Los Frenn hacen énfasis en llevar la Gran Comisión al enfocarse en los hispanos en entornos seculares.

«La mayoría de los ministerios evangelizan al hacer que las personas ‘vayan a la iglesia’», explica Jason de 50 años, «eso no fue lo que nos instruyó Jesús. Él nos digo ‘vayan y hagan discípulos’. La Iglesia necesita salir de sus cuatro paredes y penetrar el reino de oscuridad y recuperar lo que el enemigo se robó. Por esa razón tenemos eventos en una zona neutral».   

Cindee de 53 años también es una ministra ordenada de las AD.

«Vamos a comunidades marginalizadas donde el pecado es evidente, donde el sufrimiento es abrumador y donde las personas saben que necesitan ayuda», dice Cindee. «Cuando predicas el evangelio a personas que viven bajo tanta presión la cosecha es abundante».

Aproximadamente la mitad de las personas que asisten a las evangelizaciones no asisten a la iglesia.

«Nuestro propósito es tener los eventos en lugares neutrales como parques, arenas, deportivas, y especialmente en comunidades marginadas», dice Jason, quien será uno de los oradores en el Concilio General de las AD en agosto en Anaheim, California. Él también predicó durante la Celebración de El Centenario de las AD en 2014.

Cindee hace énfasis en que al tener asistentes en las evangelizaciones que no visitan a las iglesias, permite que las congregaciones locales evangelicen a la vez que alcanzan el mundo que las rodea.

Los Freen no celebran un evento evangelístico en una comunidad a menos que el setenta por ciento de las iglesias estén de acuerdo en suspender los cultos y trabajar juntos en la campaña.

«Esto muestra unidad», dice Cindee, «y las iglesias locales deben estar presentes para comenzar el discipulado de estas importantes personas a las que Dios ama profundamente. Cuando el setenta por ciento o más de las iglesias participan, ellas retendrán el cincuenta por ciento de la cosecha».

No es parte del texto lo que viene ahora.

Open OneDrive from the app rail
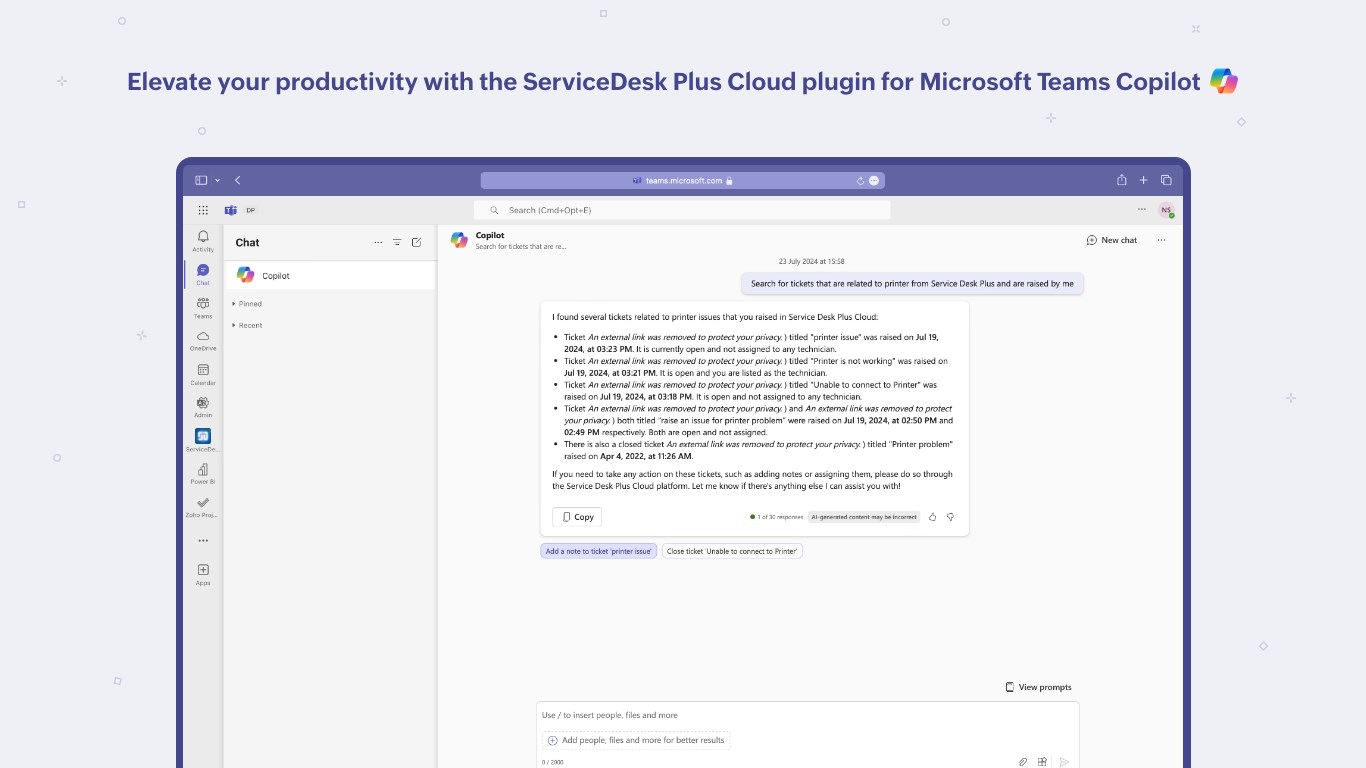This screenshot has width=1366, height=768. pyautogui.click(x=203, y=338)
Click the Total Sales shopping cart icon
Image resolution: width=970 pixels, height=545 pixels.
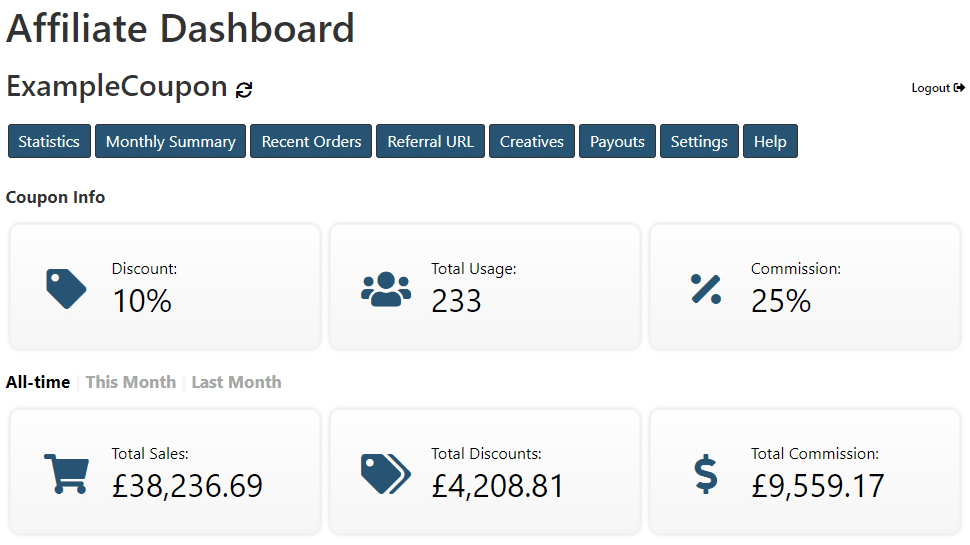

Los Freen también son oradores tres veces al año en convenciones, fundamentalmente en español, para grandes corporaciones no religiosas en los Estados Unidos.

De acuerdo con Jason, ellos generalmente hablan sobre principios de la familia las primeras dos noches, seguido de un culto de adoración el domingo, al que no es obligatorio asistir y él comenta sobre el impacto de la oración en la vida diaria.

«En esos eventos cae el poder de Dios como cayó en el libro de Hechos», dice Jason, «Las personas son liberadas de la opresión demoniaca. Son sanados. Pero lo más importante, son salvos. Los matrimonios son restaurados, y Dios recompone la vida de las personas».

«No hay máquinas de humo, o luces sofisticadas, o equipos de adoración dinámicos», dice Cindee. «Básicamente son eventos sencillos donde miles de personas se reúnen porque saben que necesitan a Dios, y Él se revela a ellos».

Richard M. Brown, pastor de Cornerstone Christian Center, una iglesia de las AD en Avondale, Arizona dice que los Freen han sido «una hoz en las poderosas manos de Dios», en los cinco eventos en los que él y equipos de evangelización han participado.

«En todos estos tiempos de ministración, Jesús fue exaltado y hubo unidad con el Espíritu Santo», dice Brown. «Hemos visto a miles de vidas transformadas en el nombre de Jesús por medio de demostraciones del poder del Espíritu mediante la salvación, la sanidad y la liberación».

David Ellis director regional de Misiones Mundiales de las AD para Latinoamérica y el Caribe dice que Jason y Cindee ministran con una unción poderosa del Espíritu Santo que toca muchas vidas.

«Jason y Cindee aman a las personas y tienen una manera especial de demostrarlo», añade Ellis. «Ellos no solo se hacen querer por sus colegas, también por las personas a las que ministran. Ellos aman a la iglesia local en los países a los que viajan y se identifican con la cultura de las personas».